• _Task list_:
- a) In the post about raising two autistic children, what does the writer say makes things a whole lot easier when both kids are autistic?
- b) In the post about raising two autistic children, rewrite the passage starting at "child. When both" and ending at "whole lot easier.", swapping "similar" for "alike".

• _Text shown_:
★ ★ ★ ★ ★

Emotionally, it started off being so much more devastating.

But honestly - - with the passing of time, it has its perks, LOL. I mean, I

can see how it might be harder to raise an NT child along with an autistic

child. When both are autistic - - well, your life is different from most

other people's, but the kids' needs are similar, so that makes things a

whole lot easier.

>

> I took Madelyn to a dept. store today and she was screaming every time I

> tried to put her in the cart. She wanted me to hold her and push her

sister

> in the cart at the same time!

Been there. Done that. Wanted to die LOL.

> heavy!!!!) Anyway, does anyone have a great way to deal with these

> situations that they would like to share? I don't want to spank her, but

I

> have to admit, it works sometimes!!!!

Well - - here is what I did. Again, remembering I have two ASD

" strong-willed " kids - this wasn't really a choice but rather the ONLY way

in the world I could ever leave the house. EVER.

★ ★ ★ ★ ★

• _Items_:
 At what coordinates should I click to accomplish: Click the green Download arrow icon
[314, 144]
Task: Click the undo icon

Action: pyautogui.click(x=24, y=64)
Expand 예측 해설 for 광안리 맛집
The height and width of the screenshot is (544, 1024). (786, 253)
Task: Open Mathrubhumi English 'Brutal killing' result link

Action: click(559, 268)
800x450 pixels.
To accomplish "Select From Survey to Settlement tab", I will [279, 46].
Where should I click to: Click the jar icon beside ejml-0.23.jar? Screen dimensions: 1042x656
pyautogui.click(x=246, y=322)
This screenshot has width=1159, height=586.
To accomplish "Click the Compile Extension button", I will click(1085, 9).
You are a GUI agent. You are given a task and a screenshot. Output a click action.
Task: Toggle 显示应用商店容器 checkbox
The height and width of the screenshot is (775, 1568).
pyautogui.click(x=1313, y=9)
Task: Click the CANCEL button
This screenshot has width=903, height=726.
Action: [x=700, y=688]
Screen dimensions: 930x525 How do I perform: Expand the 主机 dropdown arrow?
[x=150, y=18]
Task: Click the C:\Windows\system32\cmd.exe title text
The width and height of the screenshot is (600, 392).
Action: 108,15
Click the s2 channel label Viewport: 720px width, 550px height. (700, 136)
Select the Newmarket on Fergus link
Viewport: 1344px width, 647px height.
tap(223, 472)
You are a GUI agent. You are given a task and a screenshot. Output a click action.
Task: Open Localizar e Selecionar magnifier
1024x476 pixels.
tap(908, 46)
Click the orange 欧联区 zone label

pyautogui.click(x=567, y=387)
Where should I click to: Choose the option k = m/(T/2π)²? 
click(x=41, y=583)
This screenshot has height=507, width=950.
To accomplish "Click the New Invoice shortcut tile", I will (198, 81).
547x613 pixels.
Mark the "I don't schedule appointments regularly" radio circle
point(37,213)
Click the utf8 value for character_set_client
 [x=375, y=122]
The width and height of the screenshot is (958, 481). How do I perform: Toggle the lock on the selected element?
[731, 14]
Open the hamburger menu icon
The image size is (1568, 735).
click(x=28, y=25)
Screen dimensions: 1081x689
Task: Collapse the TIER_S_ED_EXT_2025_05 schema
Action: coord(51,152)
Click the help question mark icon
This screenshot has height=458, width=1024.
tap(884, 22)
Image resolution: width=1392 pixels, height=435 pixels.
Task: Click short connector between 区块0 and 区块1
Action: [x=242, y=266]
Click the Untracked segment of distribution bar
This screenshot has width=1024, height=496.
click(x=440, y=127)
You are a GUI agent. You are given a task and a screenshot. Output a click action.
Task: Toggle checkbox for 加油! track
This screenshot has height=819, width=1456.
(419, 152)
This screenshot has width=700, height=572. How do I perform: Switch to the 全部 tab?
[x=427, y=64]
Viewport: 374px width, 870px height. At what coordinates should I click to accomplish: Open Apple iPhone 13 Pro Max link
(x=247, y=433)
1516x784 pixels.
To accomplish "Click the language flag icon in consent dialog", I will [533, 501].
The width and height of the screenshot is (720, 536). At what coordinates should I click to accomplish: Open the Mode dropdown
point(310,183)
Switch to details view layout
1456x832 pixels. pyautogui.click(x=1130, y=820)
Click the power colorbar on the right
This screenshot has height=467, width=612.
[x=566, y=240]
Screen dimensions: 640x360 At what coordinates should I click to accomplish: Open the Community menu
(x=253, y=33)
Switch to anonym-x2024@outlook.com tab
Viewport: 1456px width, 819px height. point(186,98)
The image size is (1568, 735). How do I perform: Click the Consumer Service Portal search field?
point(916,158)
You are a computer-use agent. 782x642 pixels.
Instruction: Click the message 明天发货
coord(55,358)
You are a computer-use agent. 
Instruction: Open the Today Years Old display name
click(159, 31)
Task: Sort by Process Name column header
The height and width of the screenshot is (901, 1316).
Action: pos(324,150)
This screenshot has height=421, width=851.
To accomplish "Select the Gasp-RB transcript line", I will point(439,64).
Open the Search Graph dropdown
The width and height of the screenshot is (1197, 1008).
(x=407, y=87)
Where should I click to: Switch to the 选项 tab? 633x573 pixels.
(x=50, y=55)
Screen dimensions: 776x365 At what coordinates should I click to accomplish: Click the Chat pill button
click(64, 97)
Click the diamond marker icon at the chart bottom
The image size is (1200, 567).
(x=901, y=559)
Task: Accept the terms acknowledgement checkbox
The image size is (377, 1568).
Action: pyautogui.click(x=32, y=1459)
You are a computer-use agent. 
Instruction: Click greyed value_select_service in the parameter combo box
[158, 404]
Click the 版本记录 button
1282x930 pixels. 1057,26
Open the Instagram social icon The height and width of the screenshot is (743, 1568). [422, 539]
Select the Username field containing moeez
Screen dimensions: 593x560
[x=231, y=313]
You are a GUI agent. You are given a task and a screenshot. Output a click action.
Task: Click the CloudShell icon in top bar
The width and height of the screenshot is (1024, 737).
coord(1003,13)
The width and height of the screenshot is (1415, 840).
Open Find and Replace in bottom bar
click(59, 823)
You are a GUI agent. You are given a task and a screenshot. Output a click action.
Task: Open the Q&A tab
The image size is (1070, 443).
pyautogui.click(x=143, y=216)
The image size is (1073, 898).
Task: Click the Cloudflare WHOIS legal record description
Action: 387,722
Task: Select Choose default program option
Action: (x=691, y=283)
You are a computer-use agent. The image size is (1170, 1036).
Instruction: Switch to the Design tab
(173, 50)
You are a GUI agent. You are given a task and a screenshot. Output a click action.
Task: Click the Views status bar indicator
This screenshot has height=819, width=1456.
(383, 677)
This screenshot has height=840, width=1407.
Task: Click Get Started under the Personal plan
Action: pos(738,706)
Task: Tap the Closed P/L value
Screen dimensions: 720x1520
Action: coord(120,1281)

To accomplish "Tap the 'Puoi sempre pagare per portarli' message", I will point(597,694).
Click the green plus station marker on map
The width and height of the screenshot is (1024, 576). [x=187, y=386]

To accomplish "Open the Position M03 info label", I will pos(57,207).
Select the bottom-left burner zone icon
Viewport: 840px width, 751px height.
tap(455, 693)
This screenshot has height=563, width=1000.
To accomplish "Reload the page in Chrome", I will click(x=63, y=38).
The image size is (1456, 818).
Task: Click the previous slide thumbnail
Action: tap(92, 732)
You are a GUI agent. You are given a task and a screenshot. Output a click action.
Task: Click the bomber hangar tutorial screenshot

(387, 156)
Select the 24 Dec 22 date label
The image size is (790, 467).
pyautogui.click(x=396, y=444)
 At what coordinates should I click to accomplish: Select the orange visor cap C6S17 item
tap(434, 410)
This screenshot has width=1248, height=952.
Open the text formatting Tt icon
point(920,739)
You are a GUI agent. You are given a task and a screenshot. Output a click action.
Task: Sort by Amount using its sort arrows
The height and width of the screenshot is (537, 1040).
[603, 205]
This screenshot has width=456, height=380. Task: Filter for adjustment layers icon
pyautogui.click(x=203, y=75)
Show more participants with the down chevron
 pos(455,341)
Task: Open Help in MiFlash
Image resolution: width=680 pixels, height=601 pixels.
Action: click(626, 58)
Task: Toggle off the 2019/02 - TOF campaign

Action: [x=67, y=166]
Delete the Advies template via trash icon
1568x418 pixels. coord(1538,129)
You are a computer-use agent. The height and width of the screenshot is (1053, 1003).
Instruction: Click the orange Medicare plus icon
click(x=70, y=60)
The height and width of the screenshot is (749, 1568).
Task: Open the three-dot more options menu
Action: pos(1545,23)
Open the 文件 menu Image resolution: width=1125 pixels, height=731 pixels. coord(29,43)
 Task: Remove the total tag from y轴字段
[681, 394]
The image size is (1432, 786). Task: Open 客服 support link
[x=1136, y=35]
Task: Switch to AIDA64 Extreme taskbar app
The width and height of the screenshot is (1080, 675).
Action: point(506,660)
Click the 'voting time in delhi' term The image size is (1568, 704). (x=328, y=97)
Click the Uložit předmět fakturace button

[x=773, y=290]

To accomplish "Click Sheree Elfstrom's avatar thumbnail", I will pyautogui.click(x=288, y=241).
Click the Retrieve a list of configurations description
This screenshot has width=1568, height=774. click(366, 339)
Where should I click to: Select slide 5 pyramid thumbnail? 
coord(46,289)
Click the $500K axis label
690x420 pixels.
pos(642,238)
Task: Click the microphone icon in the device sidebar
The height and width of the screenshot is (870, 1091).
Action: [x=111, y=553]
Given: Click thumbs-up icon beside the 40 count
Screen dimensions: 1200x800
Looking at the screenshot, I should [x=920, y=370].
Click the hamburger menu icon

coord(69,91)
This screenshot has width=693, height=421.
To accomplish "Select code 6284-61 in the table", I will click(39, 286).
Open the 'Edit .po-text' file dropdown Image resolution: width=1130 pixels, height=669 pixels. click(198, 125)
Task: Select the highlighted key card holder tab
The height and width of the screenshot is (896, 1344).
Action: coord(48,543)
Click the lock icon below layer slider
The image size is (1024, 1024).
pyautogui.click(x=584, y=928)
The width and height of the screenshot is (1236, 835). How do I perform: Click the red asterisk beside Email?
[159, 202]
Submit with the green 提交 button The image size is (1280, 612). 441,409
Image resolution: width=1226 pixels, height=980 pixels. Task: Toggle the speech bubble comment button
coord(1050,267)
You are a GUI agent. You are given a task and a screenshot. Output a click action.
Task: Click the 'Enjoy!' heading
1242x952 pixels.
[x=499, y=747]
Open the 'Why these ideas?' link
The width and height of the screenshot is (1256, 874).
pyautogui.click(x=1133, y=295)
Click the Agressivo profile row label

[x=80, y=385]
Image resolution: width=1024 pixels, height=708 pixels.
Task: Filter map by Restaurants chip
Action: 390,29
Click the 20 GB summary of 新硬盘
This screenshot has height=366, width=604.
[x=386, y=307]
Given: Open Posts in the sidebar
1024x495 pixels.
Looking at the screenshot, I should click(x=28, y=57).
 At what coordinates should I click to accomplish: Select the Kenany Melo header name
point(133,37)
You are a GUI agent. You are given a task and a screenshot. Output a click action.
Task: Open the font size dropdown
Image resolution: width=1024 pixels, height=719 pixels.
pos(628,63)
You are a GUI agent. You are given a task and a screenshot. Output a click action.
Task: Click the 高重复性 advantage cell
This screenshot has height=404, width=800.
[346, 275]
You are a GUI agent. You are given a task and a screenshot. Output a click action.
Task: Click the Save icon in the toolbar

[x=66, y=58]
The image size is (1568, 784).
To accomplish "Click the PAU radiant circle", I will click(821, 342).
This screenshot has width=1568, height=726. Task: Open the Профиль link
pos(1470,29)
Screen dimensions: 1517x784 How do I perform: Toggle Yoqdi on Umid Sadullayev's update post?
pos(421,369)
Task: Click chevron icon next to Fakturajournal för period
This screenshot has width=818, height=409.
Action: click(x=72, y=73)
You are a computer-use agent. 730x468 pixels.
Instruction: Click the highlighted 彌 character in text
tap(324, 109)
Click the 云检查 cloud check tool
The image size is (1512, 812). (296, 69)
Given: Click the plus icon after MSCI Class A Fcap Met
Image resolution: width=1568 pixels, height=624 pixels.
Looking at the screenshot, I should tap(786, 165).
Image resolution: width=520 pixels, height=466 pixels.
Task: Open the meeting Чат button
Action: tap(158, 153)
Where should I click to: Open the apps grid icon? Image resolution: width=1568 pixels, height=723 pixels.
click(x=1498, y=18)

★ ★ ★ ★ ★

• _Exercise solutions_:
- a) The kids' needs are similar.

- b)
child. When both are autistic - - well, your life is different from most

other people's, but the kids' needs are alike, so that makes things a

whole lot easier.